▶ _About this exercise_
Nothing outside the range is wanted. Repeat exactly the lines below from the one with "Image resolution: width=211, height=2576." through the one with "N4 kanji (106, 1809)".

▶ _Available data_
==*==

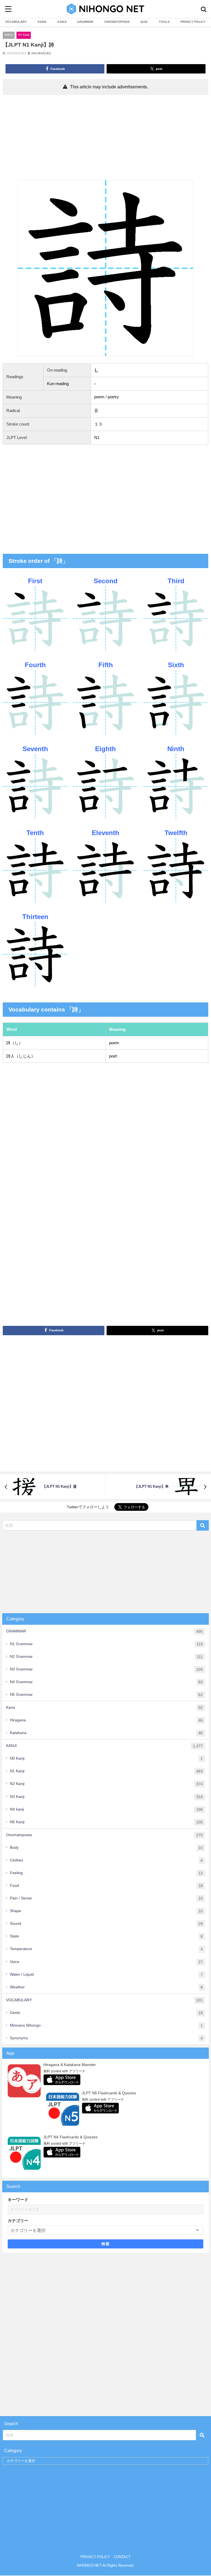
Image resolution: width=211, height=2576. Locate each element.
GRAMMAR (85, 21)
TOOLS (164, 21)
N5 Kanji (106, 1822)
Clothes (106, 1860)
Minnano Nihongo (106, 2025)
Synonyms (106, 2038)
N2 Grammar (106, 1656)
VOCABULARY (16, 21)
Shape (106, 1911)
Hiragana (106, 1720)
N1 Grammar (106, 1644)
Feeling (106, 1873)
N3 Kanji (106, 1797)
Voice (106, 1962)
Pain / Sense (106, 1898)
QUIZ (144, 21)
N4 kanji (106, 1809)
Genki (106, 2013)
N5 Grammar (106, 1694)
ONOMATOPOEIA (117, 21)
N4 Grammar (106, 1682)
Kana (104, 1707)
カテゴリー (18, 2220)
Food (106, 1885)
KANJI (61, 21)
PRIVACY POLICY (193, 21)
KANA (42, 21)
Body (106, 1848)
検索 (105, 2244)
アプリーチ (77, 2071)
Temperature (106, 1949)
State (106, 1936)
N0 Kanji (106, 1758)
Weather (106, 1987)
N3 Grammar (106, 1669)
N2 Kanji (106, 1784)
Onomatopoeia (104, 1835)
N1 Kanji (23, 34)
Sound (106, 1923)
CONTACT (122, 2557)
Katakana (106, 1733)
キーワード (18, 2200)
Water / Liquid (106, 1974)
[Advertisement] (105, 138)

==*==

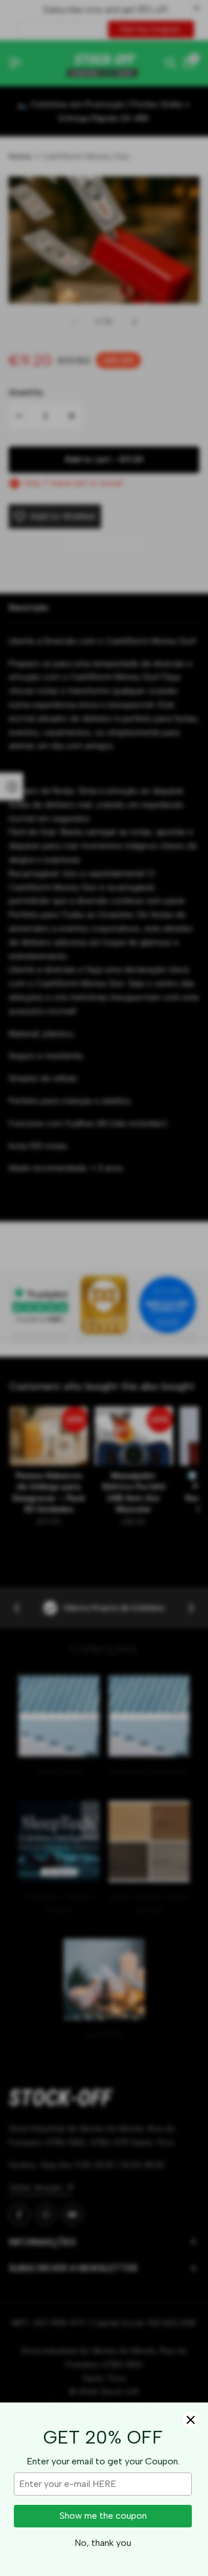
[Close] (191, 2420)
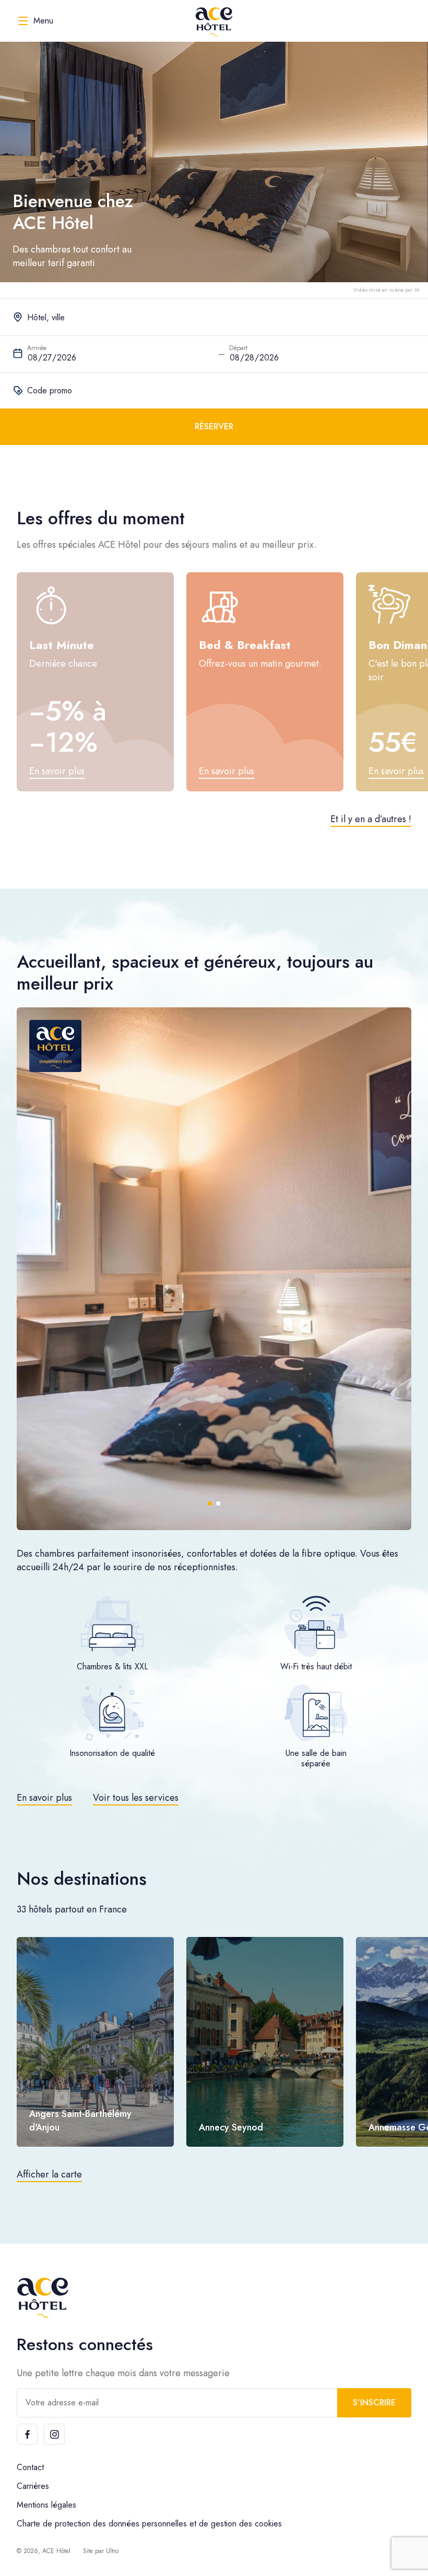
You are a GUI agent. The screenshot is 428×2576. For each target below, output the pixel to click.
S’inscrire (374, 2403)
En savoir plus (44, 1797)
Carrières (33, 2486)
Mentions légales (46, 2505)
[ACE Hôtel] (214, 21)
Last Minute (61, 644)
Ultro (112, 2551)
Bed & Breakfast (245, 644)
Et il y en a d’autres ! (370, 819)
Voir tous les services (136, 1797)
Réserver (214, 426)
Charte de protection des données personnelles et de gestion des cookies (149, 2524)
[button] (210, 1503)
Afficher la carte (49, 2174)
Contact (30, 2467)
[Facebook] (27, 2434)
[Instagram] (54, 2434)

==*==

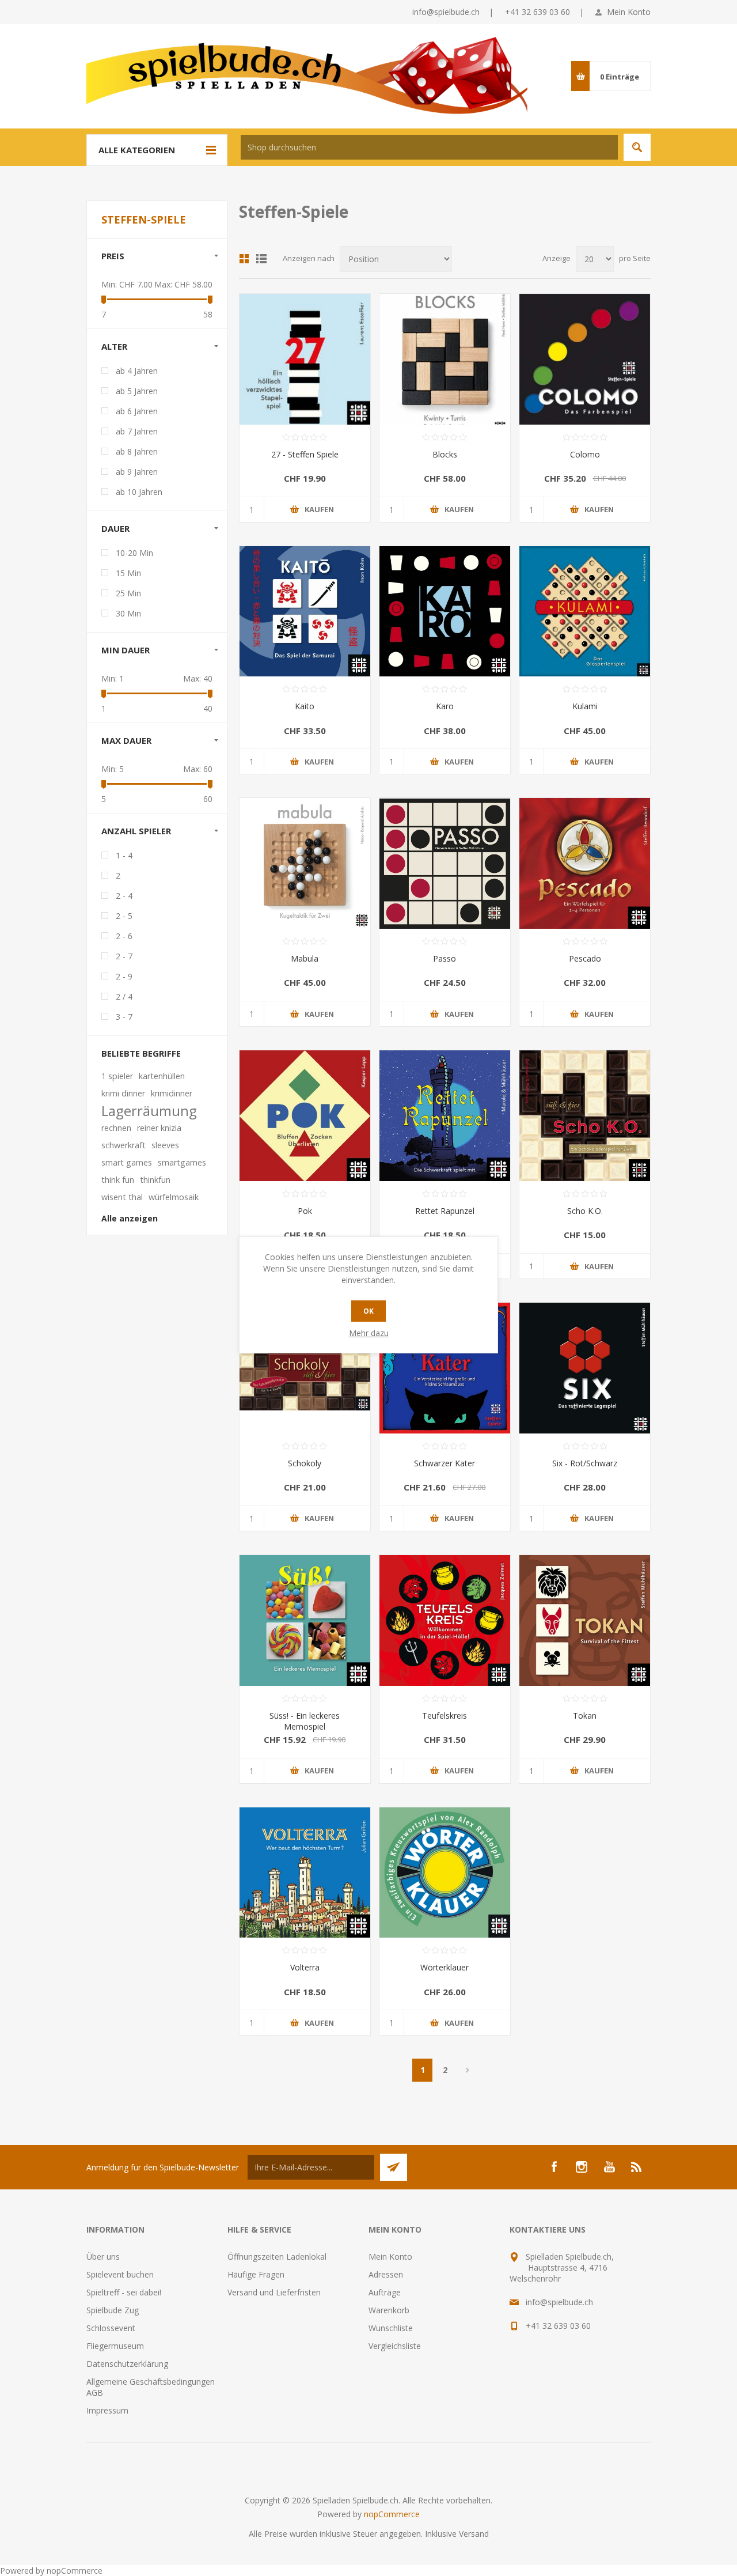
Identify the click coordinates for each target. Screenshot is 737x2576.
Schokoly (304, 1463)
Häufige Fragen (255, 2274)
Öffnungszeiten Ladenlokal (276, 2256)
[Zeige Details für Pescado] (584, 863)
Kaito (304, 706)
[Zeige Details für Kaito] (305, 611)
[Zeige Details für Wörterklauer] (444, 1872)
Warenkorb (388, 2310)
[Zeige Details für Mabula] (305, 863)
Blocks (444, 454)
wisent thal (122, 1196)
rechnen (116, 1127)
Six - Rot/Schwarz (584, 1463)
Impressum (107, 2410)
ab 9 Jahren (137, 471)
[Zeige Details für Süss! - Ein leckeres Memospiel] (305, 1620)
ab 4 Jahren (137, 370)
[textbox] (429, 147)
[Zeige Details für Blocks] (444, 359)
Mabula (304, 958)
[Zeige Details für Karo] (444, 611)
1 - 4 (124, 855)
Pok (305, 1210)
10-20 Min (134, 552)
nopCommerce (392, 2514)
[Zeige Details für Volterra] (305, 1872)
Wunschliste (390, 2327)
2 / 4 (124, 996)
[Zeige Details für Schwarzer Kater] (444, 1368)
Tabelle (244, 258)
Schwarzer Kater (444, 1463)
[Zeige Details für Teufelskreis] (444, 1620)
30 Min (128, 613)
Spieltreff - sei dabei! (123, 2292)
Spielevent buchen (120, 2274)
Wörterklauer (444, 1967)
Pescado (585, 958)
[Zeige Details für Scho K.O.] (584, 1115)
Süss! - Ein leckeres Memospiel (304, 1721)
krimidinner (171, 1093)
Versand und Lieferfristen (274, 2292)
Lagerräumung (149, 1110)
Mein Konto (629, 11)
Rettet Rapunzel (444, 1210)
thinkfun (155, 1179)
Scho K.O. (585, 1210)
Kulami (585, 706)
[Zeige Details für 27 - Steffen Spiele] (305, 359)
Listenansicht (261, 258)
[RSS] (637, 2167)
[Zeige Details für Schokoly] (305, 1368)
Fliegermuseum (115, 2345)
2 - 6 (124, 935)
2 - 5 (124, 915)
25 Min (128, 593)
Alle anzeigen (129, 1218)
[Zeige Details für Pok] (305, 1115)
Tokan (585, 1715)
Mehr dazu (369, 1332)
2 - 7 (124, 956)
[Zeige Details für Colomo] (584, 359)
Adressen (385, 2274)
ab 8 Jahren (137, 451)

==*==

▶ _Response for this exercise_
Image resolution: width=211, height=2576. Locate each element.
GRAMMAR (85, 21)
TOOLS (164, 21)
N5 Kanji (106, 1822)
Clothes (106, 1860)
Minnano Nihongo (106, 2025)
Synonyms (106, 2038)
N2 Grammar (106, 1656)
VOCABULARY (16, 21)
Shape (106, 1911)
Hiragana (106, 1720)
N1 Grammar (106, 1644)
Feeling (106, 1873)
N3 Kanji (106, 1797)
Voice (106, 1962)
Pain / Sense (106, 1898)
QUIZ (144, 21)
N4 kanji (106, 1809)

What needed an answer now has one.